■ **EXTRACT**
"""
Success only offered high-wheeler models. The initial Model A featured an air-cooled single cylinder gasoline engine of 3 × 3 in bore and stroke, giving a capacity of 21.21 cuin, and delivered 2 to 3 hp, steel tires (rubber was available, for US$25 extra), and a 2-speed planetary transmission brought power via a single chain to a sprocket on the right rear wheel only. The engine was placed under the car, on the right side below the driver's seat. Front wheels had a diameter of 37 in, rear wheels of 41 in.

It claimed speeds of 4–18 mph and mileage of 100 mpgus.

A slightly improved Model B followed in 1907 with a 4 hp single cylinder engine.

== Models C, D, E, and F ==
Also in 1908, a slightly more sophisticated high wheeler came with the 2-cylinder Model C. Its engine delivered 10 HP, and the vehicle got a longer wheelbase. 1908 brought two more horsepower to the Model C, and a choice of bodywork, including the first Success commercial car. In 1909, the final year of the company's existence, the single cylinder model and the additional body styles for the Model C were dropped. Instead, new models were introduced: Model D, a Surrey that offered more power and a longer wheelbase for less money than the previous C variant, Model E, which was a more comfortable runabout than the C, offering more power and the longest wheelbase of all Success cars (96 in. / 2438 mm), and finally a different type of car, a 24 hp four-cylinder sports car.
"""
■ **DATA LISTING**
"""
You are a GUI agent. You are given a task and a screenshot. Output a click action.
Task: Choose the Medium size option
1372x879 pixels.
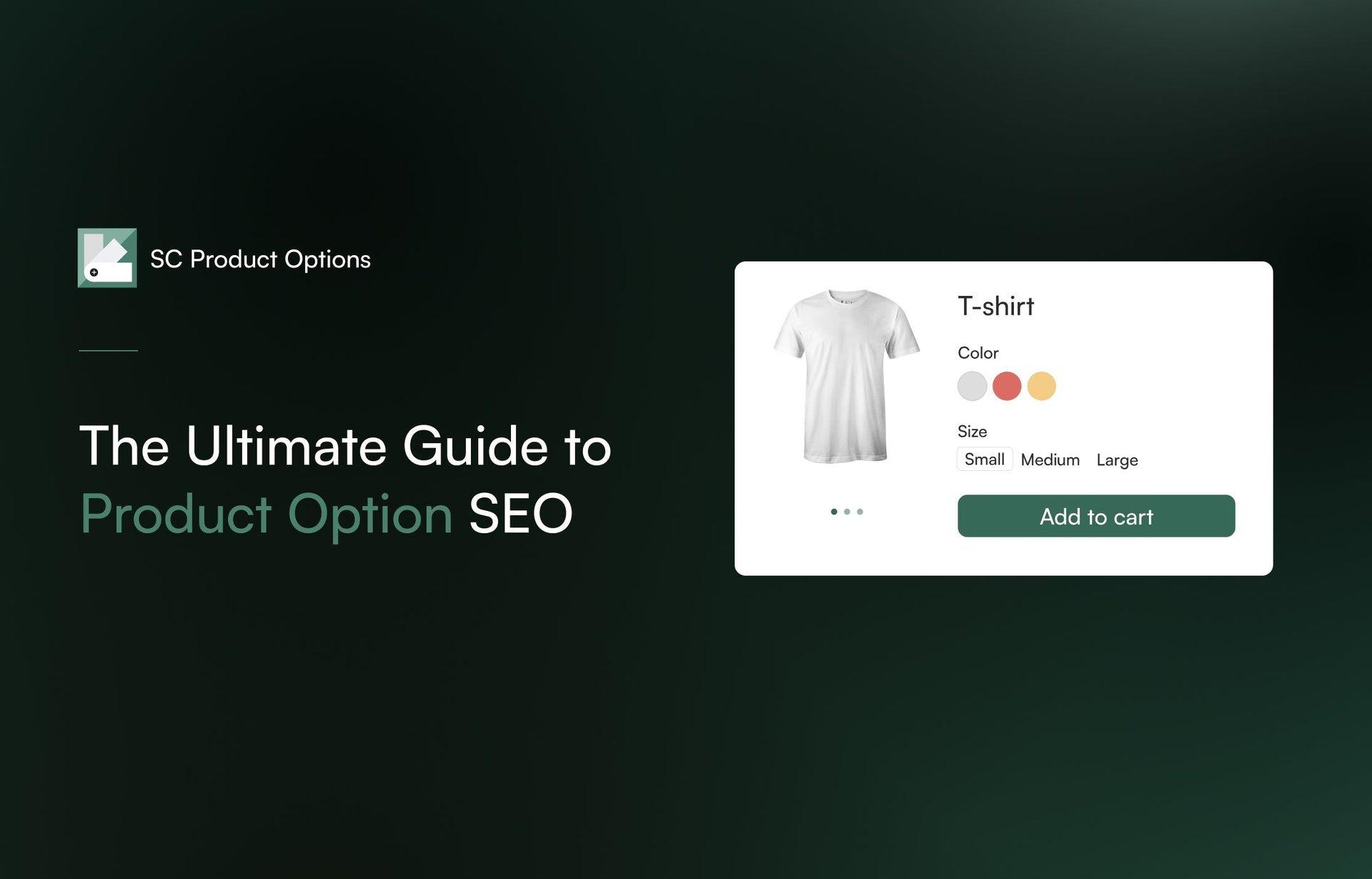(1050, 460)
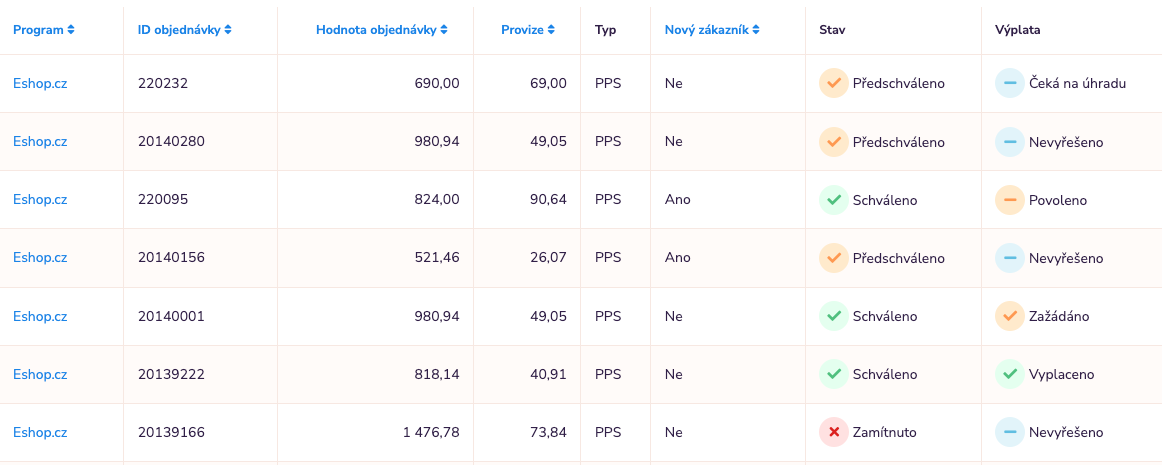Screen dimensions: 1162x465
Task: Open Eshop.cz program link for order 20139222
Action: click(x=40, y=375)
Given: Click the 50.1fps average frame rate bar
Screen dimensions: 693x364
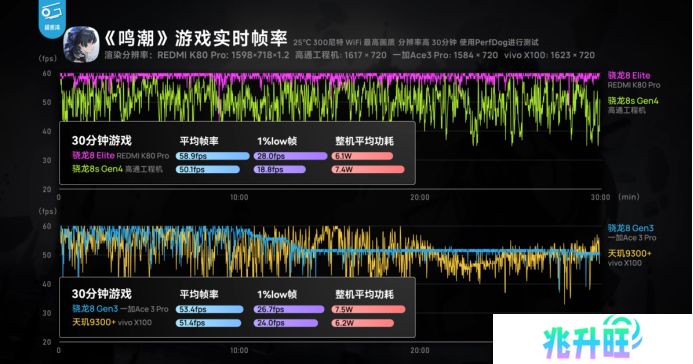Looking at the screenshot, I should pos(208,170).
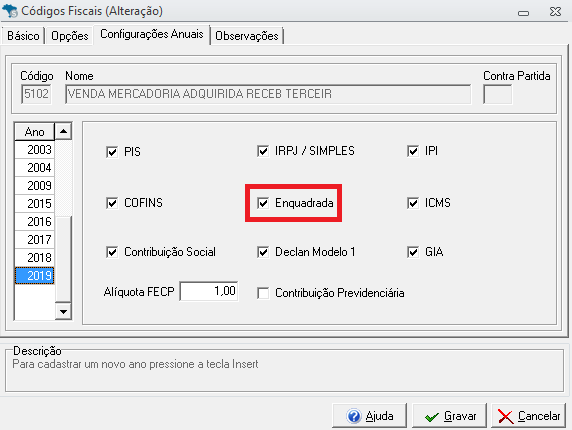Viewport: 572px width, 430px height.
Task: Click the red X Cancelar button
Action: pyautogui.click(x=528, y=415)
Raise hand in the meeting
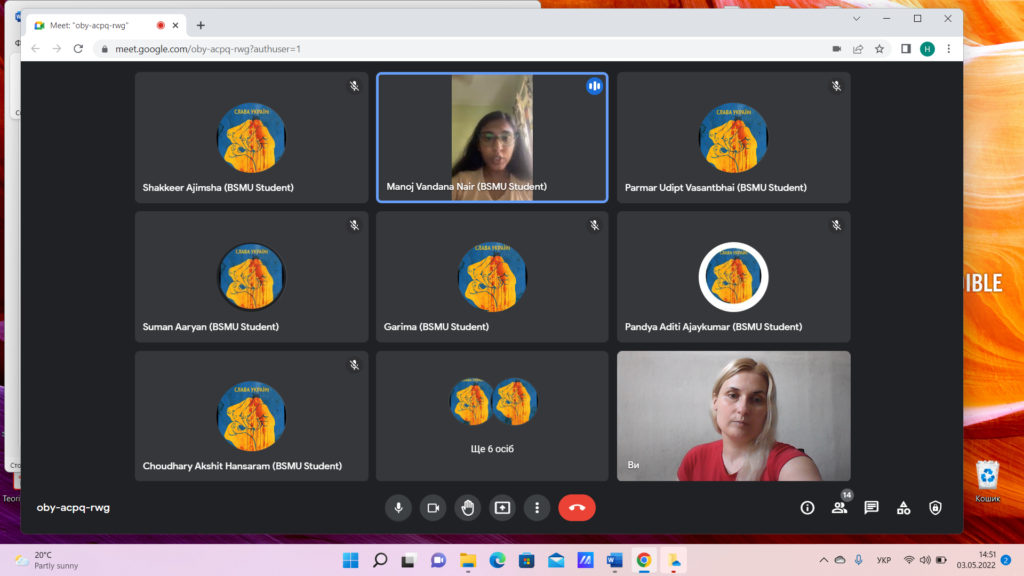 click(x=467, y=508)
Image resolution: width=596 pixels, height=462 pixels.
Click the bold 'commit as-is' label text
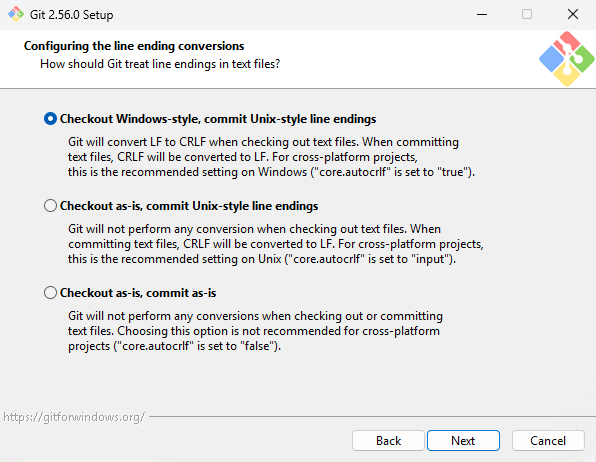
"""
■ **WORK REQUEST**
From the text on the Success high-wheeler cars, extract the passage starting with "A slightly improved" and going on through "four-cylinder sports car.".

■ **REPLY TO THE TASK**
A slightly improved Model B followed in 1907 with a 4 hp single cylinder engine.

== Models C, D, E, and F ==
Also in 1908, a slightly more sophisticated high wheeler came with the 2-cylinder Model C. Its engine delivered 10 HP, and the vehicle got a longer wheelbase. 1908 brought two more horsepower to the Model C, and a choice of bodywork, including the first Success commercial car. In 1909, the final year of the company's existence, the single cylinder model and the additional body styles for the Model C were dropped. Instead, new models were introduced: Model D, a Surrey that offered more power and a longer wheelbase for less money than the previous C variant, Model E, which was a more comfortable runabout than the C, offering more power and the longest wheelbase of all Success cars (96 in. / 2438 mm), and finally a different type of car, a 24 hp four-cylinder sports car.